I waited for a pause, then started to walk into the room.  I realized my seat was nearly impossible to get to without bothering many people, as the room was so crammed.  Our conductor is serious yet kind, but I could feel his eyes boring through my head as I tried to quickly and carefully get to my seat.

My stand partner smiled as I sat down, and we started playing the 2nd movement of the piece.  It was a bit of a rocky start, as this movement isn't as well-known as the first.  The conductor stopped.  He reminded us that, in this age of technology, there was no excuse for anyone in the room not to be familiar with the music in front of us.  Many recordings are available, and it was our job to be prepared when we sat down at rehearsal.  He wasn't pleased at our first attempt.

My mind instantly flashed to my developing readers.  How many times have they been the last one in the room, not prepared for class, trying to slide in without being seen?  How often have we told them, "You must practice reading when you're at home!"  How many times have they heard, "You should already know how to do this!"

I was thinking of how frustrated my conductor could be, on a weekly basis, with the variety of people in front of him.  Our ages range from 18 to 75, and we have varying levels of musical ability.  Some of the orchestra members are music teachers, some are full-time musicians, and the rest of us play as a hobby.  Does he become angry each week when we can't play the music at 100% perfection?  No.  He may express  frustration at times (especially when he's explained something and we don't try to fix it), but as a rule, he is an excellent instructor.  He's good at making jokes when there is tension, and when he wants a specific bowing technique to be used, he will name the technique (I don't know most of them!) and then he will demonstrate, giving specific feedback.
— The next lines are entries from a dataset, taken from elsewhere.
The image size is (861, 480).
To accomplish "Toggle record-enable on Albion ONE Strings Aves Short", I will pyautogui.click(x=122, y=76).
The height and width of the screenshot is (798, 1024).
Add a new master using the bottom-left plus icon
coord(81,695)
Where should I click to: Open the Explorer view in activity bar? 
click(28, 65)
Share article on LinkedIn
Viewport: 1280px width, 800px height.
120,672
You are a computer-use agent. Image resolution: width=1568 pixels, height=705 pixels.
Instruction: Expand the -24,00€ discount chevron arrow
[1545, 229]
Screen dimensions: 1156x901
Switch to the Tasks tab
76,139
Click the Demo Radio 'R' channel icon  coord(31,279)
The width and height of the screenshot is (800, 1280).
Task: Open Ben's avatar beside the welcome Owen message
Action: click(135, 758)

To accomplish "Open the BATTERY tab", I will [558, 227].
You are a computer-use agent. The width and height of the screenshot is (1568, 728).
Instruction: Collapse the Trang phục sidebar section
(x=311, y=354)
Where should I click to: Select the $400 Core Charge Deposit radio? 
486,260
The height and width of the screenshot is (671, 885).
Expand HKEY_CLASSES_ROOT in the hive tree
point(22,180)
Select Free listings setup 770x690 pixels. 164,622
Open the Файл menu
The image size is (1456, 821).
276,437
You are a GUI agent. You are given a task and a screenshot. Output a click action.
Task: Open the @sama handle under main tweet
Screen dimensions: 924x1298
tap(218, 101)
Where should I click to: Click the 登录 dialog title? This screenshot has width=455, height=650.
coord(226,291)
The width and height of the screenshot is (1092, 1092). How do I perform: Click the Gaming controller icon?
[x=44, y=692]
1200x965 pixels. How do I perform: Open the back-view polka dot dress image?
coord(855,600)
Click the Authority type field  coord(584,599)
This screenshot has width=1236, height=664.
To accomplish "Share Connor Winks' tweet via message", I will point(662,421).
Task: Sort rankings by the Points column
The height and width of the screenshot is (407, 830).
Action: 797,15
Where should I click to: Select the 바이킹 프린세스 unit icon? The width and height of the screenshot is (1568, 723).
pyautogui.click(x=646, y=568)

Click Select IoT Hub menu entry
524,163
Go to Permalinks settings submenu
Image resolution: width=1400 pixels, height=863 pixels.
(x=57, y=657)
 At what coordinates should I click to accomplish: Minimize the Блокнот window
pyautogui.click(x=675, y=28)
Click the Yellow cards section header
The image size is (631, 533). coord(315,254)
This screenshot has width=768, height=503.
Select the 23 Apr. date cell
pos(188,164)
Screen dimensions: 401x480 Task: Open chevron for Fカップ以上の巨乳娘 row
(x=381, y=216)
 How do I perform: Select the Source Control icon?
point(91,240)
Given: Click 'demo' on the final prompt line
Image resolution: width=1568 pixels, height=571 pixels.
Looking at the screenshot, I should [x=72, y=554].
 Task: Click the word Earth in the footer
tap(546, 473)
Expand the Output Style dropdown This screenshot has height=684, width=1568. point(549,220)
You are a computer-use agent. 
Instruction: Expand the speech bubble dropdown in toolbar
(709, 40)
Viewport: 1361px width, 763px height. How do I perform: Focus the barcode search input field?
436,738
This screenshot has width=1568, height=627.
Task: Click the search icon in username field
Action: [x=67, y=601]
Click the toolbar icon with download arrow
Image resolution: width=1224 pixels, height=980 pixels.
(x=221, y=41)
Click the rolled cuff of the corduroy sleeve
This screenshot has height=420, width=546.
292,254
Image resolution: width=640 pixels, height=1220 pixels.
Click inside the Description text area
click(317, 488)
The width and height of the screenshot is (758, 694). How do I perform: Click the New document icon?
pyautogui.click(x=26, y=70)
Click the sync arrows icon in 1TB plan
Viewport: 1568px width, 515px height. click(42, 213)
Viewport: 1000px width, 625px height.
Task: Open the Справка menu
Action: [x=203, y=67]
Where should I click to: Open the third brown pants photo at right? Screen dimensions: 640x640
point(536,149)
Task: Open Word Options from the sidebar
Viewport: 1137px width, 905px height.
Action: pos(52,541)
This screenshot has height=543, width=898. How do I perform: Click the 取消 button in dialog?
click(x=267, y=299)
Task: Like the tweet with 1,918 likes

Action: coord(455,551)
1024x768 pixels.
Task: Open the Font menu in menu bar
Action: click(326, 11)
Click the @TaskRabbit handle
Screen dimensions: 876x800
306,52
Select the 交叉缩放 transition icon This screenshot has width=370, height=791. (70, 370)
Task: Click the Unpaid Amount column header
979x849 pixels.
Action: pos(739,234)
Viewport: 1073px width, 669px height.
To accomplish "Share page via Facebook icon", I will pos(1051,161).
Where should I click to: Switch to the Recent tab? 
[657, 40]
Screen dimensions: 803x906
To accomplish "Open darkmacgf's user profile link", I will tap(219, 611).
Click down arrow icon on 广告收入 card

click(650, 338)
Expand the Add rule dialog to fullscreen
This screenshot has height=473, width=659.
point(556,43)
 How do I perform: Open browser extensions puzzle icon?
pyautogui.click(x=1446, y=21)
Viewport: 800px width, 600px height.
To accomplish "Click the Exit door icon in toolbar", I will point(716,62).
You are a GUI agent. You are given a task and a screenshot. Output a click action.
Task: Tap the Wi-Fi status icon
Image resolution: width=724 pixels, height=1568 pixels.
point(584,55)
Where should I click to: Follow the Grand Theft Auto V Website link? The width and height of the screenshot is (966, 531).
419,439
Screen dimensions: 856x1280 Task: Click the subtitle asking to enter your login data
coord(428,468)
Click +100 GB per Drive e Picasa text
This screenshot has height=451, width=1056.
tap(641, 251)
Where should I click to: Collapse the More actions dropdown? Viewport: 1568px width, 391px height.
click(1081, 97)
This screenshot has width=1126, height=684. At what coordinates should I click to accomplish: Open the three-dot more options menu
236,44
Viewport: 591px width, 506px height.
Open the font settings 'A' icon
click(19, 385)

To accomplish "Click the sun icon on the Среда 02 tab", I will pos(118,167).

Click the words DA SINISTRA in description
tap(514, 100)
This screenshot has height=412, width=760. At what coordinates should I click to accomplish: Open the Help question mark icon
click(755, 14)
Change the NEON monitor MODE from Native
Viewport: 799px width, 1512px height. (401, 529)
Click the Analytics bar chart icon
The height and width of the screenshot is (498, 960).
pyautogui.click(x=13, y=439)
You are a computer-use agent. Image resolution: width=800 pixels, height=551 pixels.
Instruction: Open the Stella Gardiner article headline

I wonder how may teachers could learn from a conductor, especially mine.



4 comments:

  1. I {heart} the comparison you made between reading teachers and conductors! So profound. So smart. So - yes, yes, yes! I loved the connection you made from your real life to our students and what does this mean for all teachers? To stop, to listen, to provide feedback, to conduct a community of learners at varying levels! Thank you for this slice!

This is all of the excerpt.